Top of Records supplied

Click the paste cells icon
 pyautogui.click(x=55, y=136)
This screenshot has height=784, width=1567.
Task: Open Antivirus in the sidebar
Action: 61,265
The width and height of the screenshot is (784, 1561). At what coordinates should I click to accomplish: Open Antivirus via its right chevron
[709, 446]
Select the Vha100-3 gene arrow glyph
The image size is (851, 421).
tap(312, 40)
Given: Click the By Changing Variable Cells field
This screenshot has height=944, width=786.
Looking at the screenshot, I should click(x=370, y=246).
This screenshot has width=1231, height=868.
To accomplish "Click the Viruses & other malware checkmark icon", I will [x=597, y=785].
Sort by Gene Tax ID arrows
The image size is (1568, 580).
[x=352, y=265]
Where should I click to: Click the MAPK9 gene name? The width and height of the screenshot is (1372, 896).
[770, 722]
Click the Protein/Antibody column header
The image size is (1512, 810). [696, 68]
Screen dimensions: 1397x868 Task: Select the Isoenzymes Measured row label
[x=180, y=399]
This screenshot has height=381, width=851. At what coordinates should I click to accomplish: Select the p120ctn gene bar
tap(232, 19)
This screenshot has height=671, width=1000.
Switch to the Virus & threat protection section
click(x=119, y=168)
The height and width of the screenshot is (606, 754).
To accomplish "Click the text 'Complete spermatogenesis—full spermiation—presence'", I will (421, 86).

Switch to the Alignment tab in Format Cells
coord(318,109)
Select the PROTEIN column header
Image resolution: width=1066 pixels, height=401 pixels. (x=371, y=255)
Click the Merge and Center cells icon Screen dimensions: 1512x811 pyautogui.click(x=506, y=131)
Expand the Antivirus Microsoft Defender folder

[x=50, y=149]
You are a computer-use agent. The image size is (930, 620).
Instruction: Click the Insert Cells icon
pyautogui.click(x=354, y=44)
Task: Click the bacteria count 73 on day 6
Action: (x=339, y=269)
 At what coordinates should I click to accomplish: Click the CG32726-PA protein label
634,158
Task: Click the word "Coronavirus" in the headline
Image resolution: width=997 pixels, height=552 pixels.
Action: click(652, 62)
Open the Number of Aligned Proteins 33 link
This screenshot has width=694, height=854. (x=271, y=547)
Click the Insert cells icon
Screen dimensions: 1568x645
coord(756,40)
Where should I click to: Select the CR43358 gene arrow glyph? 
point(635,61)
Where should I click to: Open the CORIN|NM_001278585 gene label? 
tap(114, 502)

Bottom of Records supplied

A word-for-word repetition of the listing above is required.

Exercise answer:
Click the paste cells icon
 pyautogui.click(x=55, y=136)
This screenshot has height=784, width=1567.
Task: Open Antivirus in the sidebar
Action: 61,265
The width and height of the screenshot is (784, 1561). At what coordinates should I click to accomplish: Open Antivirus via its right chevron
[709, 446]
Select the Vha100-3 gene arrow glyph
The image size is (851, 421).
tap(312, 40)
Given: Click the By Changing Variable Cells field
This screenshot has height=944, width=786.
Looking at the screenshot, I should click(x=370, y=246).
This screenshot has width=1231, height=868.
To accomplish "Click the Viruses & other malware checkmark icon", I will [x=597, y=785].
Sort by Gene Tax ID arrows
The image size is (1568, 580).
[x=352, y=265]
Where should I click to: Click the MAPK9 gene name? The width and height of the screenshot is (1372, 896).
[770, 722]
Click the Protein/Antibody column header
The image size is (1512, 810). [696, 68]
Screen dimensions: 1397x868 Task: Select the Isoenzymes Measured row label
[x=180, y=399]
This screenshot has height=381, width=851. At what coordinates should I click to accomplish: Select the p120ctn gene bar
tap(232, 19)
This screenshot has height=671, width=1000.
Switch to the Virus & threat protection section
click(x=119, y=168)
The height and width of the screenshot is (606, 754).
To accomplish "Click the text 'Complete spermatogenesis—full spermiation—presence'", I will (421, 86).

Switch to the Alignment tab in Format Cells
coord(318,109)
Select the PROTEIN column header
Image resolution: width=1066 pixels, height=401 pixels. (x=371, y=255)
Click the Merge and Center cells icon Screen dimensions: 1512x811 pyautogui.click(x=506, y=131)
Expand the Antivirus Microsoft Defender folder

[x=50, y=149]
You are a computer-use agent. The image size is (930, 620).
Instruction: Click the Insert Cells icon
pyautogui.click(x=354, y=44)
Task: Click the bacteria count 73 on day 6
Action: (x=339, y=269)
 At what coordinates should I click to accomplish: Click the CG32726-PA protein label
634,158
Task: Click the word "Coronavirus" in the headline
Image resolution: width=997 pixels, height=552 pixels.
Action: click(652, 62)
Open the Number of Aligned Proteins 33 link
This screenshot has width=694, height=854. (x=271, y=547)
Click the Insert cells icon
Screen dimensions: 1568x645
coord(756,40)
Where should I click to: Select the CR43358 gene arrow glyph? 
point(635,61)
Where should I click to: Open the CORIN|NM_001278585 gene label? 
tap(114, 502)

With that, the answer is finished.